▶ [WORK ITEM]: For this exercise, copy the data exactly and omit any images.

++++++++++++++++++++

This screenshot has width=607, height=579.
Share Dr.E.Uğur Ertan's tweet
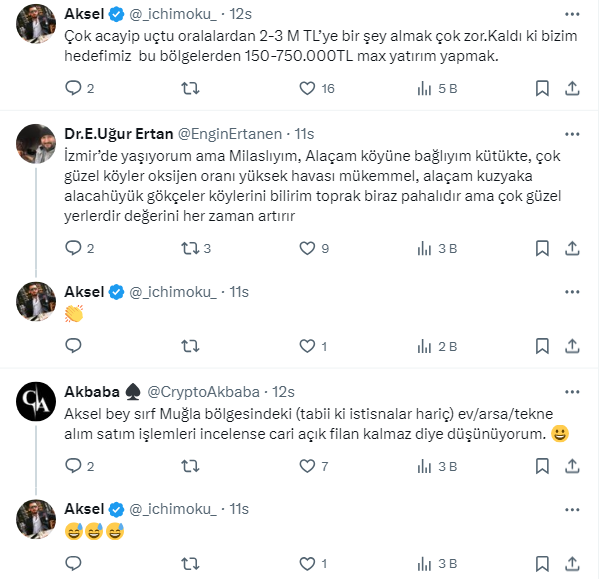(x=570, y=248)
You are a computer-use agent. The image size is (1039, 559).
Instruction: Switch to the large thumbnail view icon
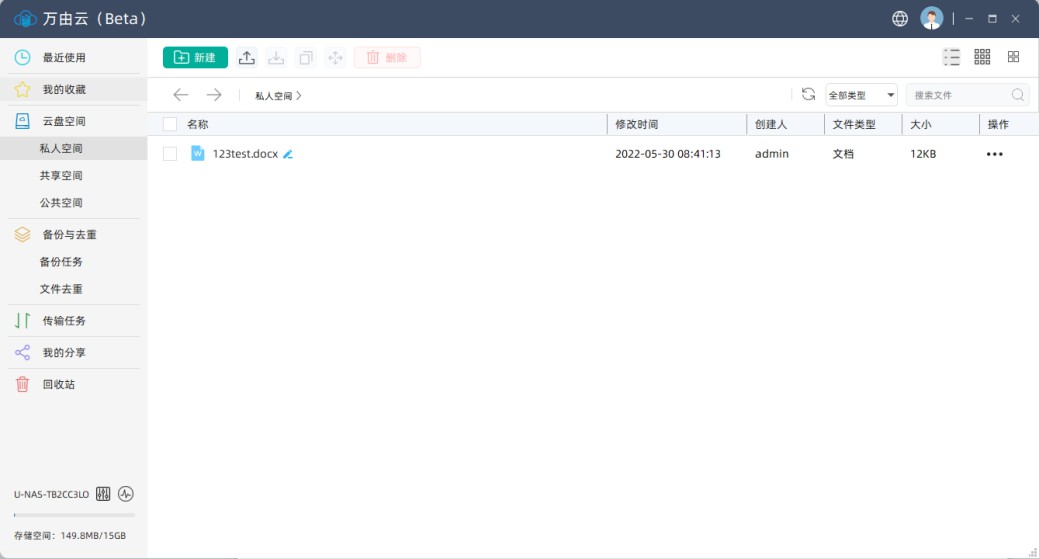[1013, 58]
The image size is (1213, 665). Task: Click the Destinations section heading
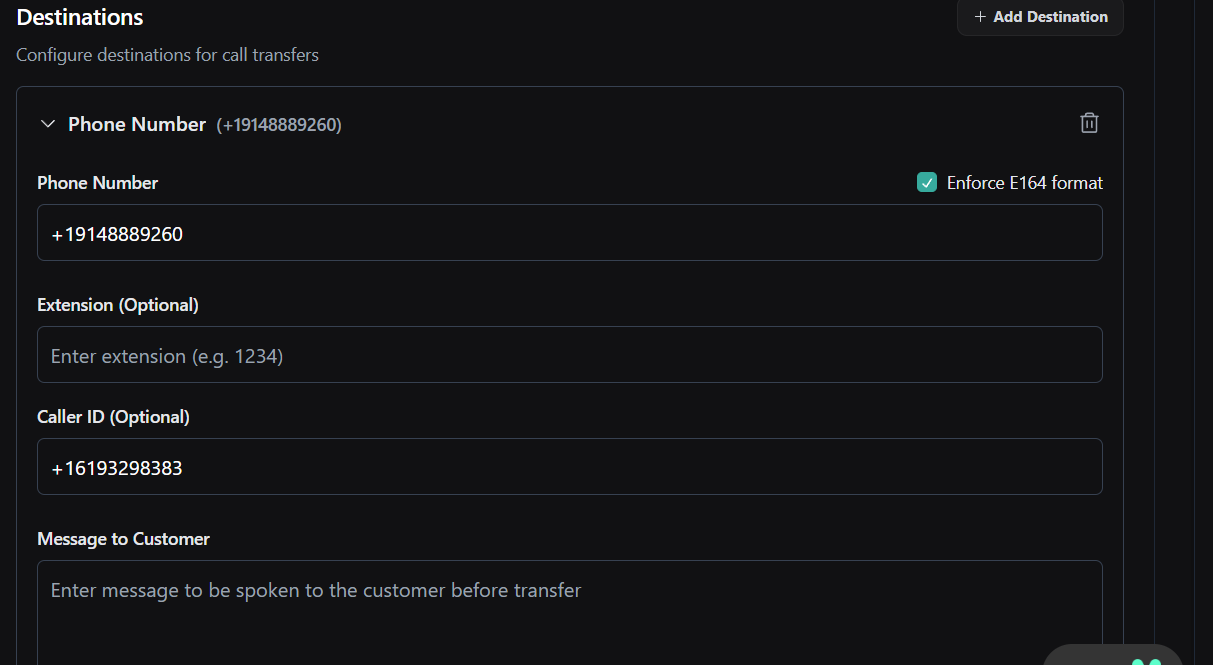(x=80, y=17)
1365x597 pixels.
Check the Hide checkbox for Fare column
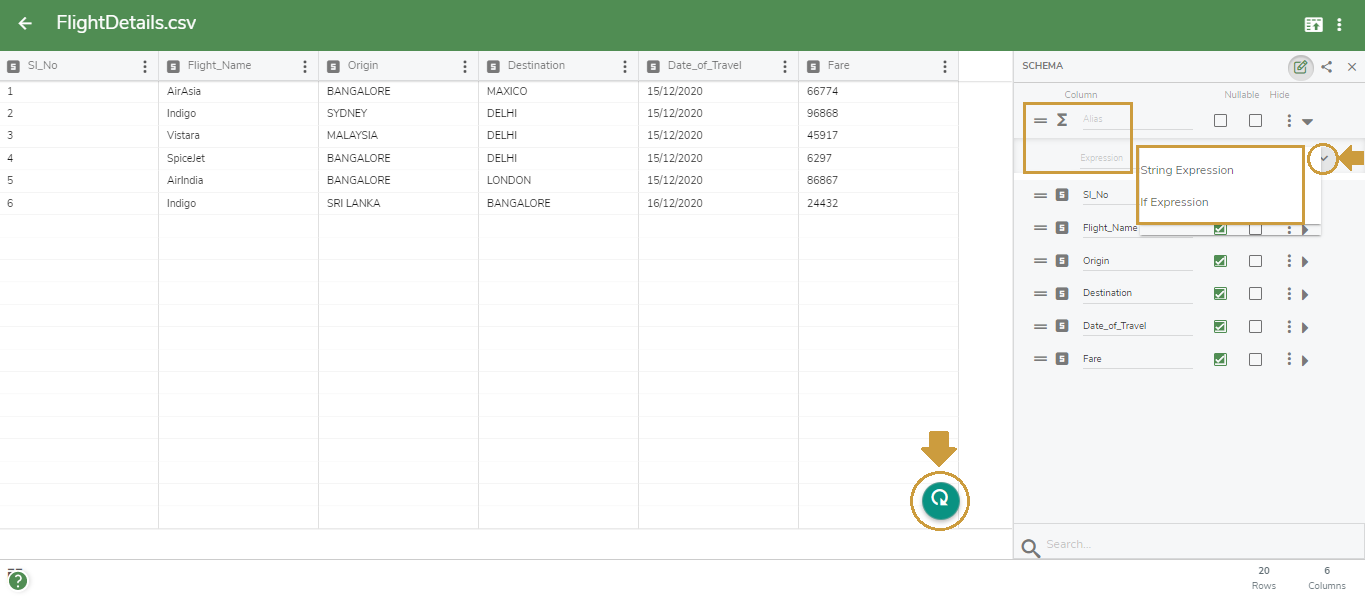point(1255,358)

++++++++++++++++++++

▶ [EXERCISE SOLUTION]:
This screenshot has width=607, height=579.
Share Dr.E.Uğur Ertan's tweet
(x=570, y=248)
You are a computer-use agent. The image size is (1039, 559).
Instruction: Switch to the large thumbnail view icon
[1013, 58]
The image size is (1213, 665). Task: Click the Destinations section heading
(x=80, y=17)
1365x597 pixels.
Check the Hide checkbox for Fare column
point(1255,358)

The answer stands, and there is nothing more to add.